Hierin begegnet uns eine eindimensionale Denkweise, die so selbstevidente Zusammenhänge verkennt wie zum Beispiel: Wer über den Tellerrand hinausschauen will, muß erst einmal einen solchen haben. Oder: Weltoffenheit setzt den Unterschied zwischen der „Welt“ und dem voraus, was sich ihr öffnet.

Zudem ist Vielfalt schwerlich anders denkbar denn als Vielfalt in der Einheit, als in einer gemeinsamen Mitte gebändigte Diversifikation, als Aufschluß des Ganzen in seine Teile und des einen Prinzips in seine Besonderungen. Durch Toleranz wiederum weichen Ordnung und Einheit nicht zurück, sondern runden sich vielmehr ab, indem sie sich auf das, was nach Maßgabe des einheitsstiftenden Standards der Abgrenzung anheimfällt, durch Gelassenheit, Nachsicht und Verstehen hin überschreiten und den Regeldurchbrecher so aus der Distanz heraus wieder vereinnahmen.
+++
> Arbeitsauftrag A:
Geben Sie aus dem Textauszug alles von „Hierin begegnet uns“ bis hinunter zu „heraus wieder vereinnahmen.“ wortgetreu wieder.
> Arbeitsauftrag B:
Erläutern Sie anhand des Textauszugs, weshalb Ordnung und Einheit durch Toleranz nicht zurückweichen. Antworten Sie in höchstens drei Sätzen.
> Arbeitsauftrag C:
Beantworten Sie die folgenden Fragen zum Textauszug:
(i) Was muss man erst einmal haben, wenn man über den Tellerrand hinausschauen will?
(ii) Welchen Unterschied setzt Weltoffenheit voraus?
(iii) Durch welche drei Haltungen überschreiten sich Ordnung und Einheit?
+++
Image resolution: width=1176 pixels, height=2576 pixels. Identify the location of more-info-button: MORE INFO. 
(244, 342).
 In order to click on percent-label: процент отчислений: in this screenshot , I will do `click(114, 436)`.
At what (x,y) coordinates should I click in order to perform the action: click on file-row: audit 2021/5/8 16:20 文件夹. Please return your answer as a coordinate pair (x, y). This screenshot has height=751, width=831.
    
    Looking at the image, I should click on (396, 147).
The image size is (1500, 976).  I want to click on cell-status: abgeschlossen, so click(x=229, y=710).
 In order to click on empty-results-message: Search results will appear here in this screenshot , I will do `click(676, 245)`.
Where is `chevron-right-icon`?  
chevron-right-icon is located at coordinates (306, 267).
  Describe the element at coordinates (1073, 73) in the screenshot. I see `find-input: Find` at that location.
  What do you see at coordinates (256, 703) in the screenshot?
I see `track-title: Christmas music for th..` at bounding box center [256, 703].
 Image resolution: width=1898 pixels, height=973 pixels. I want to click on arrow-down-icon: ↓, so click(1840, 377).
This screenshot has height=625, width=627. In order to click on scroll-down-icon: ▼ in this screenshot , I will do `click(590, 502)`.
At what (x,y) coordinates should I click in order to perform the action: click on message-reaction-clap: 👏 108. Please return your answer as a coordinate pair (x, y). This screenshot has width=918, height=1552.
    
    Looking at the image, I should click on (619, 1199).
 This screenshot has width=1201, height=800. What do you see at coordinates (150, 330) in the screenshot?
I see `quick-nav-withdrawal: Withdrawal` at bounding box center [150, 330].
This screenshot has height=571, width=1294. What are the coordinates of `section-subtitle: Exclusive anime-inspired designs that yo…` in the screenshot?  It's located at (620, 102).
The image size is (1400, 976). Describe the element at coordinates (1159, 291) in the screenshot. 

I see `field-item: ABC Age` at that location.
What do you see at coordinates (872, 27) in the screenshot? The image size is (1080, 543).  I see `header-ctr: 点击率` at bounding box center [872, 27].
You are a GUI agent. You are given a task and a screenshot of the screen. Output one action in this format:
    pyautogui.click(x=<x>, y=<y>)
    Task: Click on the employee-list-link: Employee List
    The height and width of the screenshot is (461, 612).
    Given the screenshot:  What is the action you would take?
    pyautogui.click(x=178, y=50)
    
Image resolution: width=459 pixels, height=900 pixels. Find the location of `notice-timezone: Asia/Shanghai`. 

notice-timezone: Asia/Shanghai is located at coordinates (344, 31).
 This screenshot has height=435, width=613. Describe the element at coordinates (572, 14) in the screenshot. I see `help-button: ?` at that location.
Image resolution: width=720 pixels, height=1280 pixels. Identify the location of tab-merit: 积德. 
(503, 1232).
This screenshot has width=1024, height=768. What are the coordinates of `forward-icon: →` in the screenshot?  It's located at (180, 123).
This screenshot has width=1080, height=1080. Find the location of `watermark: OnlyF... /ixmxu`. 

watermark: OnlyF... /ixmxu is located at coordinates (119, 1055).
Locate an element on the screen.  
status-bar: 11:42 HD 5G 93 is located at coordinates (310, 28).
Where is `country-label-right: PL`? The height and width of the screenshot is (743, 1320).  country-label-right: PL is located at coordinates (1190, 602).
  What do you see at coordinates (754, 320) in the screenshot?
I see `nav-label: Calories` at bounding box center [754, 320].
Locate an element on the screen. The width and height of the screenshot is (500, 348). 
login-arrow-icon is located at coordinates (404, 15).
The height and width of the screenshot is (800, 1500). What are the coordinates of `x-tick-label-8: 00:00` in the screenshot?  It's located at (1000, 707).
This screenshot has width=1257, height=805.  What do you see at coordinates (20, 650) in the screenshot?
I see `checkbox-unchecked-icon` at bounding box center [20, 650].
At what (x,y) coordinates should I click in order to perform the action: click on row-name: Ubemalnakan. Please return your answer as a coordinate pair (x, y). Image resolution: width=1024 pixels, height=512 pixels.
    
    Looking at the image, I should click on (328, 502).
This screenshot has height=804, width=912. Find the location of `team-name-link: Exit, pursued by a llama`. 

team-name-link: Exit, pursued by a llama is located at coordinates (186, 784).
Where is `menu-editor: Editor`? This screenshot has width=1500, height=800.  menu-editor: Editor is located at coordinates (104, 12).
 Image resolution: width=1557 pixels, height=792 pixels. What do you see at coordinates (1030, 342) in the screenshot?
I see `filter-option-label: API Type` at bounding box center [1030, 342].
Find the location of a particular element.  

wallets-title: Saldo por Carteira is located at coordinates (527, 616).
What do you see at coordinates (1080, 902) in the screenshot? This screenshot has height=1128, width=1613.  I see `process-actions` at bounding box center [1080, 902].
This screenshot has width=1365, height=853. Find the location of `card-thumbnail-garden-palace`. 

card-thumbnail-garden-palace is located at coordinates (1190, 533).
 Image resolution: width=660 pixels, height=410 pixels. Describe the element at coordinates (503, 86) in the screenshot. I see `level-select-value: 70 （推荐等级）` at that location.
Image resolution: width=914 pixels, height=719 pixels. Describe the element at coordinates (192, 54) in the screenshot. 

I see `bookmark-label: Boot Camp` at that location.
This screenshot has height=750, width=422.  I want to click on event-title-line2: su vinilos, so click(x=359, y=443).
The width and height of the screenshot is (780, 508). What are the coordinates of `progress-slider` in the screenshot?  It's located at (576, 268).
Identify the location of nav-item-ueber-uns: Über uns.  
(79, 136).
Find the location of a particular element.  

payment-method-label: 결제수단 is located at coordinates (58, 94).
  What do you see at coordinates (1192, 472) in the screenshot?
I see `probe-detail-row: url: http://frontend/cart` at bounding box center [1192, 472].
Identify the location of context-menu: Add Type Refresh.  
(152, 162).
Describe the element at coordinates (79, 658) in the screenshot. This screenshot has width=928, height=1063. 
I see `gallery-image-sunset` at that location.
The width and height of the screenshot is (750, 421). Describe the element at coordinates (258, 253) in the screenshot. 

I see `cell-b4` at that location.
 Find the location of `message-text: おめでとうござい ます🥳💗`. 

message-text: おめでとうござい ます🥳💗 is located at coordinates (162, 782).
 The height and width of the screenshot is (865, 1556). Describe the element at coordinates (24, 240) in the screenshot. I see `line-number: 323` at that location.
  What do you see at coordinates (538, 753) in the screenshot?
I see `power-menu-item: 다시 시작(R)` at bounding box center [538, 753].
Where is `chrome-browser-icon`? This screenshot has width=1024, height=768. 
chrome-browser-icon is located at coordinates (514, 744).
+++
> Lösung A:
Hierin begegnet uns eine eindimensionale Denkweise, die so selbstevidente Zusammenhänge verkennt wie zum Beispiel: Wer über den Tellerrand hinausschauen will, muß erst einmal einen solchen haben. Oder: Weltoffenheit setzt den Unterschied zwischen der „Welt“ und dem voraus, was sich ihr öffnet.

Zudem ist Vielfalt schwerlich anders denkbar denn als Vielfalt in der Einheit, als in einer gemeinsamen Mitte gebändigte Diversifikation, als Aufschluß des Ganzen in seine Teile und des einen Prinzips in seine Besonderungen. Durch Toleranz wiederum weichen Ordnung und Einheit nicht zurück, sondern runden sich vielmehr ab, indem sie sich auf das, was nach Maßgabe des einheitsstiftenden Standards der Abgrenzung anheimfällt, durch Gelassenheit, Nachsicht und Verstehen hin überschreiten und den Regeldurchbrecher so aus der Distanz heraus wieder vereinnahmen.

> Lösung B:
Ordnung und Einheit runden sich durch Toleranz vielmehr ab. Mit Gelassenheit, Nachsicht und Verstehen überschreiten sie sich nämlich auf das hin, was nach dem einheitsstiftenden Standard der Abgrenzung anheimfällt. So vereinnahmen sie den Regeldurchbrecher aus der Distanz heraus wieder.

> Lösung C:
(i) Einen Tellerrand.
(ii) Den Unterschied zwischen der „Welt“ und dem, was sich ihr öffnet.
(iii) Durch Gelassenheit, Nachsicht und Verstehen.